Dataset entries:
-------------------------
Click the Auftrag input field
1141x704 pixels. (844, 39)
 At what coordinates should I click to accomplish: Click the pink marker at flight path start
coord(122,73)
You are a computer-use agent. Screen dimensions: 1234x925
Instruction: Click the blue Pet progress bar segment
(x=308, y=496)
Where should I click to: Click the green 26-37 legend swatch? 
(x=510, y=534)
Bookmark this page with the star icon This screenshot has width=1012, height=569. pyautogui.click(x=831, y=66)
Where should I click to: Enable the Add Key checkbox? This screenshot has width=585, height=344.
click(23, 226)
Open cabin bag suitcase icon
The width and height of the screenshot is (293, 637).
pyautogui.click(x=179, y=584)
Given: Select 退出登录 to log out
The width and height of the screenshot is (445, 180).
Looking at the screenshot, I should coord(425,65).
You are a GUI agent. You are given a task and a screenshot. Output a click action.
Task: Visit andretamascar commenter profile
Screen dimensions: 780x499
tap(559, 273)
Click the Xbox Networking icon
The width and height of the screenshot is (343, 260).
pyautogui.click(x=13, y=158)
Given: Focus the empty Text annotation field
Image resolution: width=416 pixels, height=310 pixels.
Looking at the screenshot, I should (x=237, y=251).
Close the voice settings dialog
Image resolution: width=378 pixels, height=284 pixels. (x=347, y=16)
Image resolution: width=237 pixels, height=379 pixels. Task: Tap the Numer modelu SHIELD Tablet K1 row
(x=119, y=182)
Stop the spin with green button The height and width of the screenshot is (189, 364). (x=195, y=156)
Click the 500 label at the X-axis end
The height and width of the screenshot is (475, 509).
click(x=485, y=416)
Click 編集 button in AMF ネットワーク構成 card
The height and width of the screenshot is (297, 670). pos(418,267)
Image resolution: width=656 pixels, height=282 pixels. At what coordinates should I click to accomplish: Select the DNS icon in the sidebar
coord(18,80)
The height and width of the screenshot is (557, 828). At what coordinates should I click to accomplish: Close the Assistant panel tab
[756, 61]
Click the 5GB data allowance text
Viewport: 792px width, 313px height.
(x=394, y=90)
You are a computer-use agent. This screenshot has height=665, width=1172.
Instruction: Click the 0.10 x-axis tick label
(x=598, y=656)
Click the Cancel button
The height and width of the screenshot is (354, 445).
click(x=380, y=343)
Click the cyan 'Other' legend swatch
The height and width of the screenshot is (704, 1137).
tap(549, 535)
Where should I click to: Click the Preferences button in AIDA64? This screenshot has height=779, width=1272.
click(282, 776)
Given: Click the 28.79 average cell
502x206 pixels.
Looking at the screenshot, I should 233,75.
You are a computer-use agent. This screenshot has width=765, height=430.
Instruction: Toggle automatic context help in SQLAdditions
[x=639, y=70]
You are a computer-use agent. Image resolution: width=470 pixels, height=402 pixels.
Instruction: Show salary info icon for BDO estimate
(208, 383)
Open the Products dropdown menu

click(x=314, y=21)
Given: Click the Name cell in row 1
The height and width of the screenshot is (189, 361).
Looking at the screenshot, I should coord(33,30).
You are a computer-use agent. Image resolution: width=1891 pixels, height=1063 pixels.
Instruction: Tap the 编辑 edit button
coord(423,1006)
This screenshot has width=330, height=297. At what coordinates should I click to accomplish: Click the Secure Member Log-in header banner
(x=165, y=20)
-------------------------
• _TO DO_:
Reproduce every line above, word for word and unchanged.

• _WRITTEN RESPONSE_:
Click the Auftrag input field
1141x704 pixels. (844, 39)
 At what coordinates should I click to accomplish: Click the pink marker at flight path start
coord(122,73)
You are a computer-use agent. Screen dimensions: 1234x925
Instruction: Click the blue Pet progress bar segment
(x=308, y=496)
Where should I click to: Click the green 26-37 legend swatch? 
(x=510, y=534)
Bookmark this page with the star icon This screenshot has width=1012, height=569. pyautogui.click(x=831, y=66)
Where should I click to: Enable the Add Key checkbox? This screenshot has width=585, height=344.
click(23, 226)
Open cabin bag suitcase icon
The width and height of the screenshot is (293, 637).
pyautogui.click(x=179, y=584)
Given: Select 退出登录 to log out
The width and height of the screenshot is (445, 180).
Looking at the screenshot, I should coord(425,65).
You are a GUI agent. You are given a task and a screenshot. Output a click action.
Task: Visit andretamascar commenter profile
Screen dimensions: 780x499
tap(559, 273)
Click the Xbox Networking icon
The width and height of the screenshot is (343, 260).
pyautogui.click(x=13, y=158)
Given: Focus the empty Text annotation field
Image resolution: width=416 pixels, height=310 pixels.
Looking at the screenshot, I should (x=237, y=251).
Close the voice settings dialog
Image resolution: width=378 pixels, height=284 pixels. (x=347, y=16)
Image resolution: width=237 pixels, height=379 pixels. Task: Tap the Numer modelu SHIELD Tablet K1 row
(x=119, y=182)
Stop the spin with green button The height and width of the screenshot is (189, 364). (x=195, y=156)
Click the 500 label at the X-axis end
The height and width of the screenshot is (475, 509).
click(x=485, y=416)
Click 編集 button in AMF ネットワーク構成 card
The height and width of the screenshot is (297, 670). pos(418,267)
Image resolution: width=656 pixels, height=282 pixels. At what coordinates should I click to accomplish: Select the DNS icon in the sidebar
coord(18,80)
The height and width of the screenshot is (557, 828). At what coordinates should I click to accomplish: Close the Assistant panel tab
[756, 61]
Click the 5GB data allowance text
Viewport: 792px width, 313px height.
(x=394, y=90)
You are a computer-use agent. This screenshot has height=665, width=1172.
Instruction: Click the 0.10 x-axis tick label
(x=598, y=656)
Click the Cancel button
The height and width of the screenshot is (354, 445).
click(x=380, y=343)
Click the cyan 'Other' legend swatch
The height and width of the screenshot is (704, 1137).
tap(549, 535)
Where should I click to: Click the Preferences button in AIDA64? This screenshot has height=779, width=1272.
click(282, 776)
Given: Click the 28.79 average cell
502x206 pixels.
Looking at the screenshot, I should 233,75.
You are a computer-use agent. This screenshot has width=765, height=430.
Instruction: Toggle automatic context help in SQLAdditions
[x=639, y=70]
You are a computer-use agent. Image resolution: width=470 pixels, height=402 pixels.
Instruction: Show salary info icon for BDO estimate
(208, 383)
Open the Products dropdown menu

click(x=314, y=21)
Given: Click the Name cell in row 1
The height and width of the screenshot is (189, 361).
Looking at the screenshot, I should coord(33,30).
You are a computer-use agent. Image resolution: width=1891 pixels, height=1063 pixels.
Instruction: Tap the 编辑 edit button
coord(423,1006)
This screenshot has width=330, height=297. At what coordinates should I click to accomplish: Click the Secure Member Log-in header banner
(x=165, y=20)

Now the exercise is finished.